Manitoba began as a tiny rectangle, perched on the U.S. boundary and surrounded by Rupert's Land and the Northwest Territories on all other sides. It was appropriately called the postage stamp province." A continued crusade to push the boundaries outward saw successful re-definitions in 1881 and 1912.

Manitoba's Attorney General once held the seat of Rat Portage. Oddly, Rat Portage, now Kenora, also had a member in the Ontario legislature at the same time. Both elections were held on the same day, in 1883. The area owed this superior representation to the extended political battles fought between Manitoba and Ontario over their shared boundary. Unfortunately for Manitoba's Attorney General, Rat Portage was awarded to Ontario in 1884. As a demonstration of independence however, the Assembly allowed him to sit as a member for the ensuing session of 1885.

Within its boundaries, Manitoba's total population mushroomed from 25,000 in 1870 to a staggering 460,000 by 1911. This tremendous growth was precipitated by the transition of the province from the fur trade and Red River cart era to one of grain and trains. Principally, Winnipeg was the gateway to the vast agricultural lands around and to the west of the city. Most of the newcomers were born in Britain, coming directly from the "old country" or from Ontario. The Francophones became a minority. Significant immigration by, first, the Mennonites and then the Icelanders added to the ethnic and regional diversity of the Province. By the turn of the century there was also major immigration from Eastern Europe, notably of Ukrainians and Poles.

 

A Bilingual Outpost

The rapid decline of the Francophone majority greatly affected the status of the French language despite the language guarantees entrenched in The Manitoba Act. Those guarantees were virtually identical to the English language guarantees of the British North America Act affecting Quebec.

Equal representation of the two linguistic groups ensured the regular use and equal recognition of both languages in the Assembly during the first two Legislatures, but when the 1878 redistribution of seats increased Anglophone representation to reflect demographic changes, two developments occurred.

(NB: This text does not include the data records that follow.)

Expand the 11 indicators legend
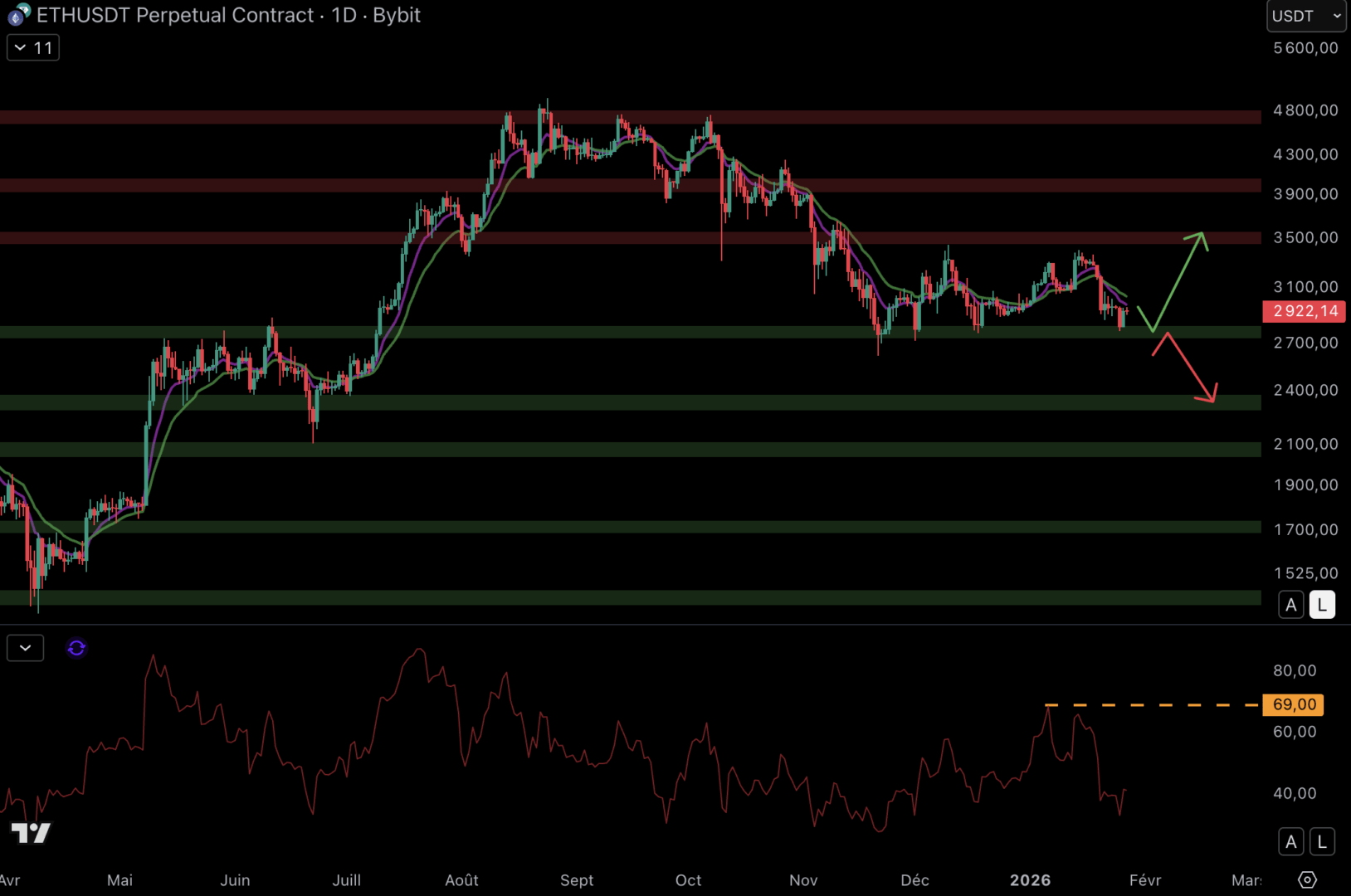The image size is (1351, 896). [x=33, y=48]
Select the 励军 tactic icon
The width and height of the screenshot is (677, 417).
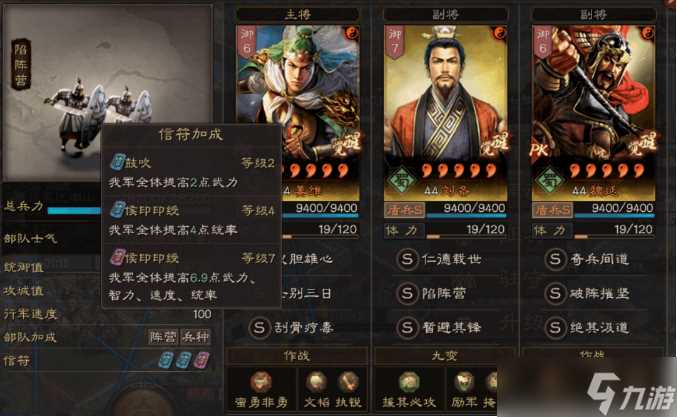click(x=464, y=382)

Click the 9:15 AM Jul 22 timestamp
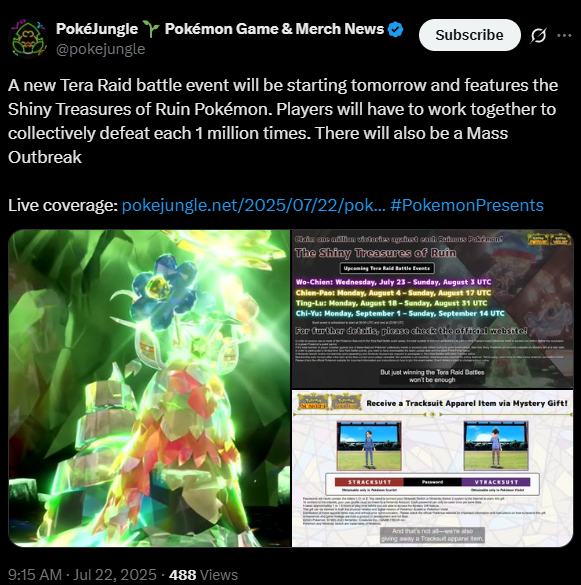click(x=82, y=575)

First, the English majority overtly threatened the use of French. In 1879, Anglophone members supported passage of a bill to eliminate the printing of all public documents, except the Statutes, in French. Its enactment was denied however when the Lieutenant Governor reserved the bill. Second, the French succumbed to the majority language. Without the modern day facilities of simultaneous interpretation, Francophone members increasingly conducted Assembly business in English out of necessity to impress their views on their colleagues. The Clerk's reading of all motions in French was increasingly dispensed with by Francophone members and the requirement that bills had to be printed in French before Second Reading was infrequently demanded. As well, the Orders of the Day evolved into a unilingual publication. Francophone acquiescence to this erosion provided further ammunition for attempts to abolish French.

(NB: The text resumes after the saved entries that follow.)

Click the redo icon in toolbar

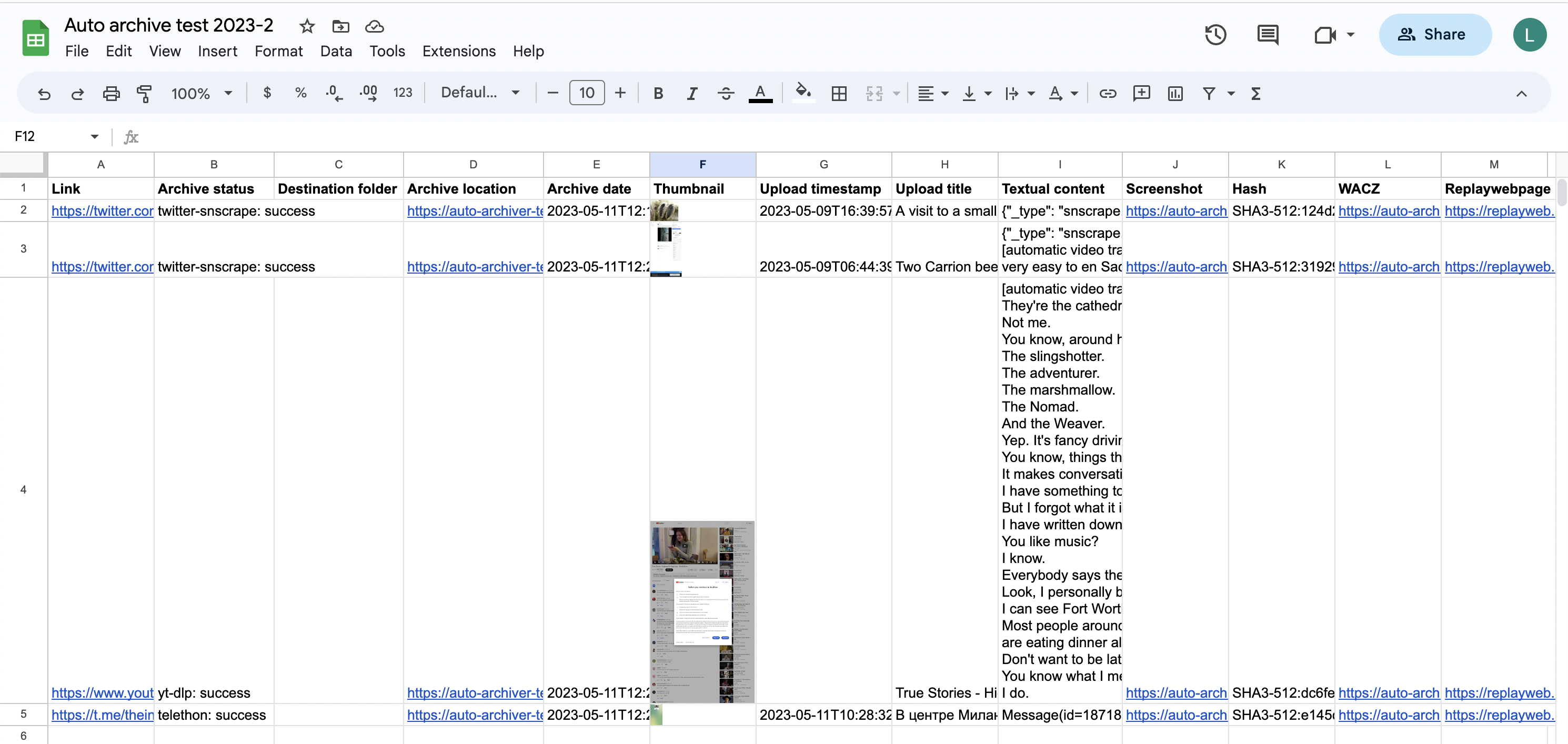pyautogui.click(x=77, y=93)
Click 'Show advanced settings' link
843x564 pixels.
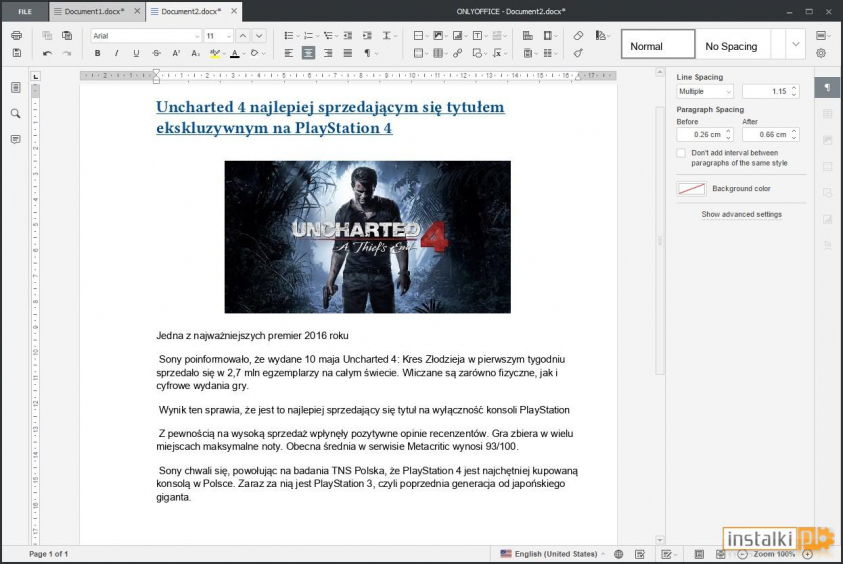[x=741, y=214]
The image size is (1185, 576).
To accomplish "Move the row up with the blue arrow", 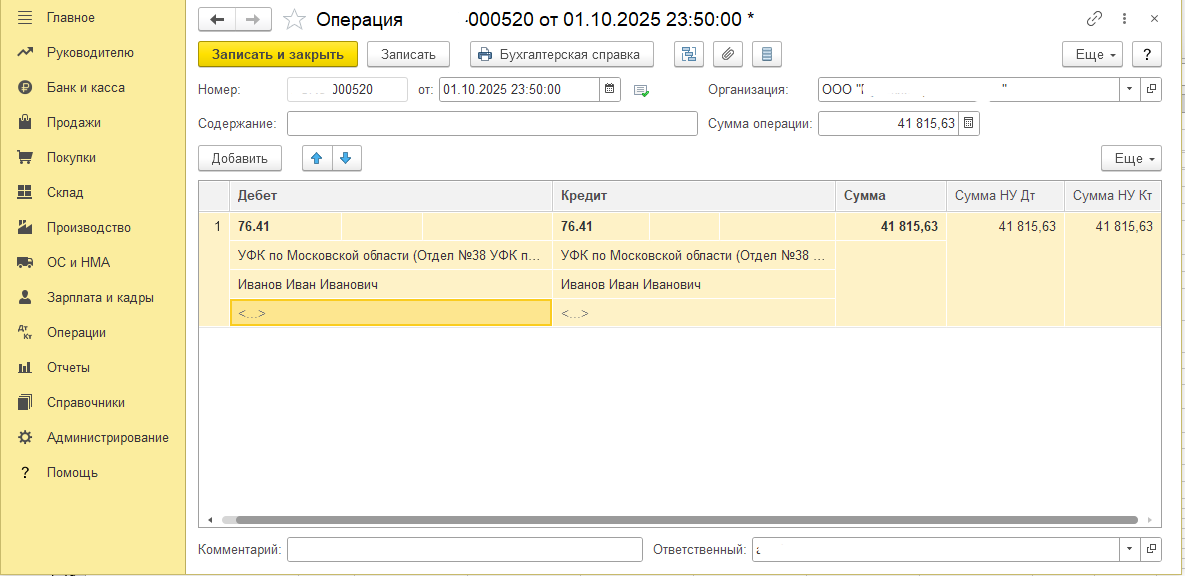I will coord(317,158).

While anti-French sentiment had long existed in some quarters, a watershed was crossed in August 1889 when the Attorney General, Joseph Martin, rallied to the anti-French cause of a visiting MP, D'Alton McCarthy, and pledged abolition of French as an official language or his resignation. He argued, "This is a British country and the business of the House should be done in the general language of the country." Thereafter an order-in-council abolished bilingual publication of the Manitoba Gazette. When the legislature met in 1890, the Rules respecting the use of French were repealed and an act was passed to abolish French as an official language of the Assembly and of the courts. The Francophone members and daily petitioners to the Assembly avowed that the move was unconstitutional and venomous. The Governor General decided there can be little doubt that a decision of the legal tribunals will be sought at an early date as to the validity of the present legislation. A judicial determination of the question will be more permanent and satisfactory than a decision of it by the power of disallowance."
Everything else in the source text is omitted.